Lamenting the state of Apple's productivity apps

This bit by Dan Moren, for Macworld, got me thinking:

I think those apps are still needed, though. Not least of which because I don’t really see myself forking over $10 every month for an Office 365 subscription. For all of their shortcomings, I like Apple’s productivity apps, not only because they’re well designed, but because though they may not have every bell-and-whistle, they still let me get work done, whether it be writing, giving presentations, or tracking my finances.

And the nice thing is that it’s perfectly possible to get by these days without Microsoft Office. Just as the PC market has been shrinking, Microsoft’s stranglehold over the productivity space has been dwindling. Yes, Word/Excel/PowerPoint are still business’s lingua franca, but it’s not like it was twenty years ago. Some of that is other apps’ ability to read and export to those formats, but a big part has been played by the Internet, too. These days, it’s just as easy—and sometimes easier—to send a Google Doc link, a PDF, or even just paste plaintext into an email than it is to send a Word doc.

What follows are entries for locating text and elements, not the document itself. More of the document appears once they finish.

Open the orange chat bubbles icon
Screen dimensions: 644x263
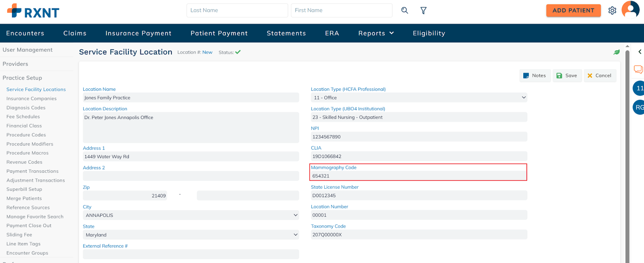[638, 69]
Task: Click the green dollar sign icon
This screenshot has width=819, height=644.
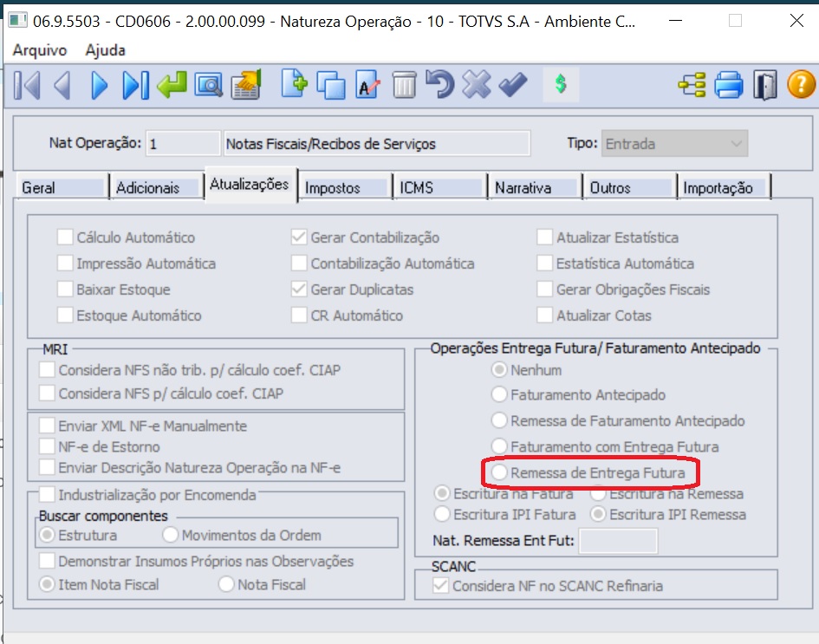Action: point(561,85)
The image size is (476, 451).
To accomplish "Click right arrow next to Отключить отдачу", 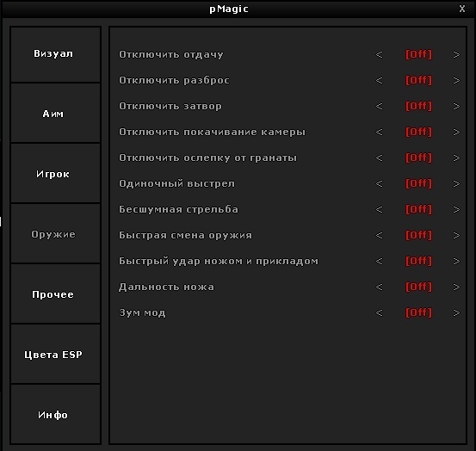I will pyautogui.click(x=456, y=54).
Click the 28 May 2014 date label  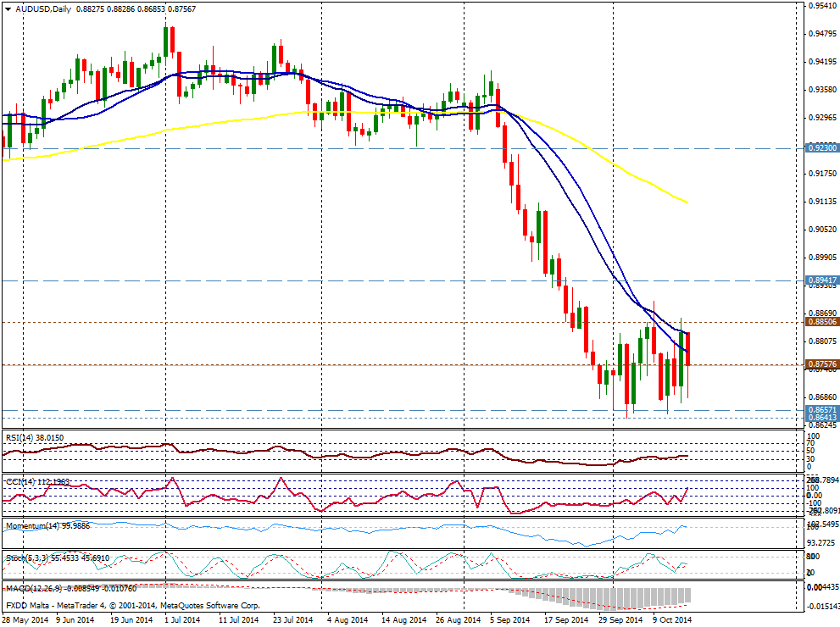coord(25,620)
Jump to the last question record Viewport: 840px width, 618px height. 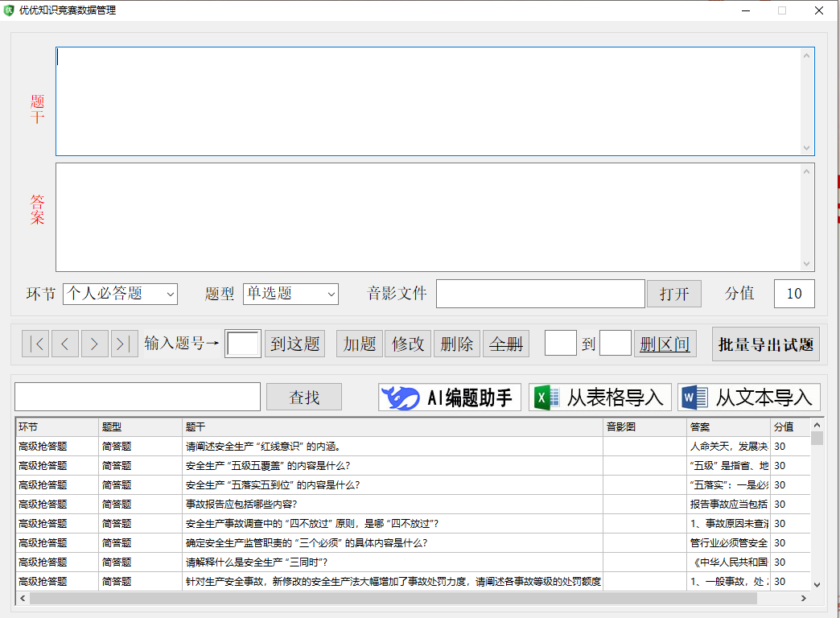point(125,344)
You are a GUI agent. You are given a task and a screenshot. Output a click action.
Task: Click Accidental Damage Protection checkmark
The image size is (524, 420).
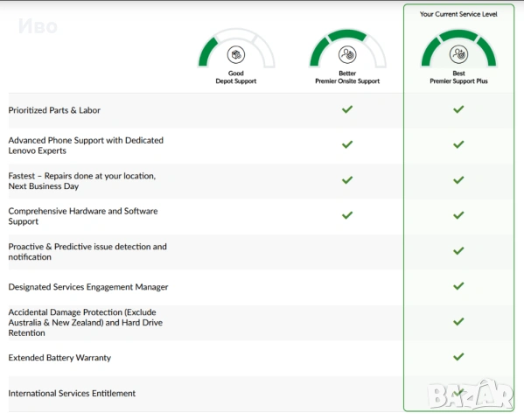point(458,322)
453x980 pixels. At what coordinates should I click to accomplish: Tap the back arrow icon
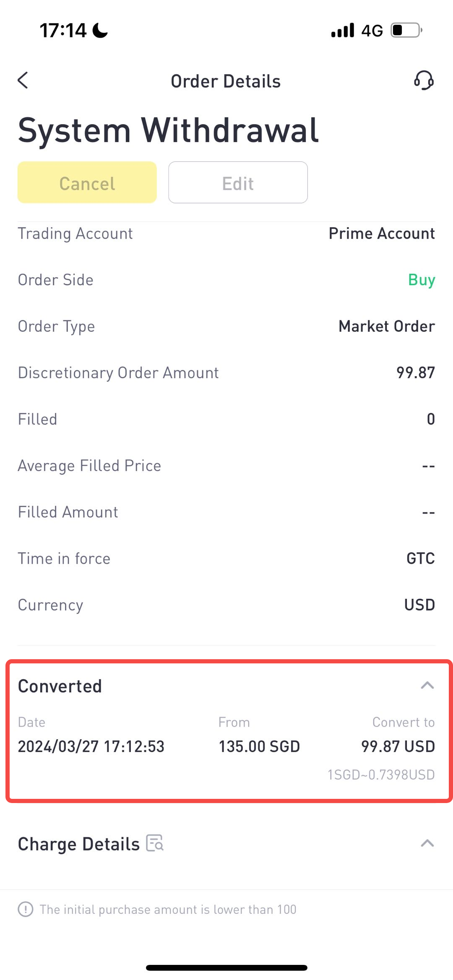pyautogui.click(x=23, y=80)

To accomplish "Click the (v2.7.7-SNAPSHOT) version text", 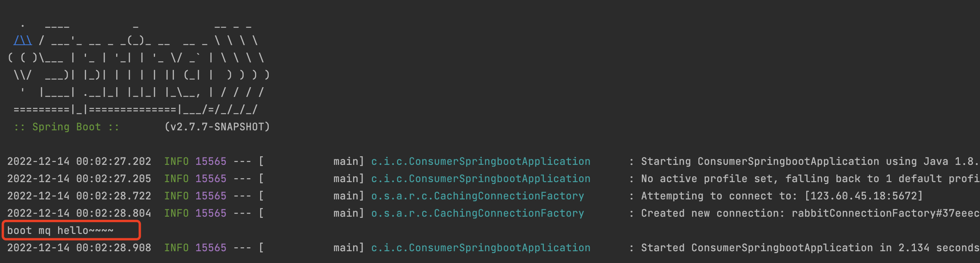I will tap(217, 127).
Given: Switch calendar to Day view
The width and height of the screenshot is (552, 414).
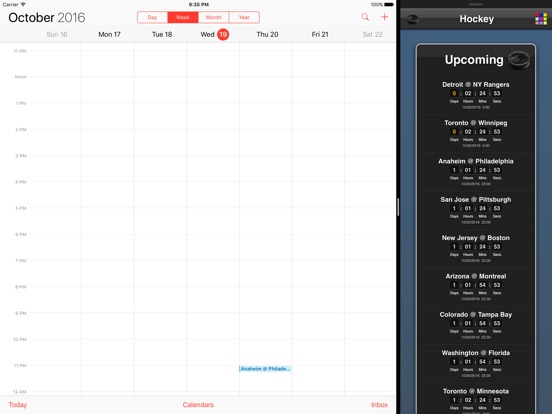Looking at the screenshot, I should (x=152, y=17).
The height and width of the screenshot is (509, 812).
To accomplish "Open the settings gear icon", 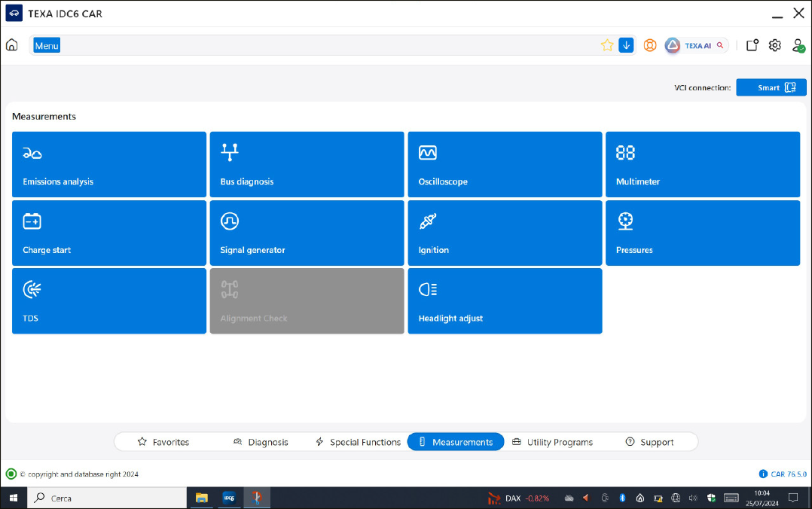I will click(x=774, y=45).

When I purchased the original MacBook Pro in 2006, I made sure I purchased the latest version of Apple’s iWork productivity suite along with it. As a student, it was important that I had access to reliable and easy to use applications to help me get that procrastinated essay out on the page. At the time, I felt that iWork had it all: the perfect mix of price, feature set, reliability, and interoperability with Microsoft Office users.

Here I am nearly a decade later, and if I had to make that decision today I know I wouldn’t buy iWork. While I find Microsoft’s latest Office offerings to be bloated and unreliable on Mac, I can’t say with a straight face that iWork is the overall better choice.

Apple is shown next to no interest in offering worthwhile updates to any of their productivity apps, and what’s worse is that the current version of iWork isn’t just bad, it’s arguably worse than the version I purchased back in 2006. Apple rewrote the entire iWork for Mac suite in 2013 so as to make it play better with iWork for iOS, which has never been very good.

So Mac users have a choice. Use the neglected and largely forgotten about iWork suite, or pay an arm and a leg for Microsoft Office 365, which does receive updates and is incredibly powerful.

Of course, there’s always also Google Docs, which works just as well on the Mac as it does on any other platform. It’s got a limited feature set compared to the other two choices - you can’t install fonts, for example - but it can open and export Microsoft Office versions fine, supports best in class collaborative editing, offers 30 GB of free cloud storage, and is totally free of charge.

But then again, you have to deal with Google sharing ownership with you of anything you save in Google Drive. So long story short, there’s no good option anymore.

And man, I really wish Apple would care enough to give us just one good option.

(Update 10/7/15, Microsoft has just issued out a fix which supposedly fixes the issues El Capitan users were having with Office 2016. Given the severity of the issue and Microsoft’s swiftness in fixing it, I have removed that part of my original post.)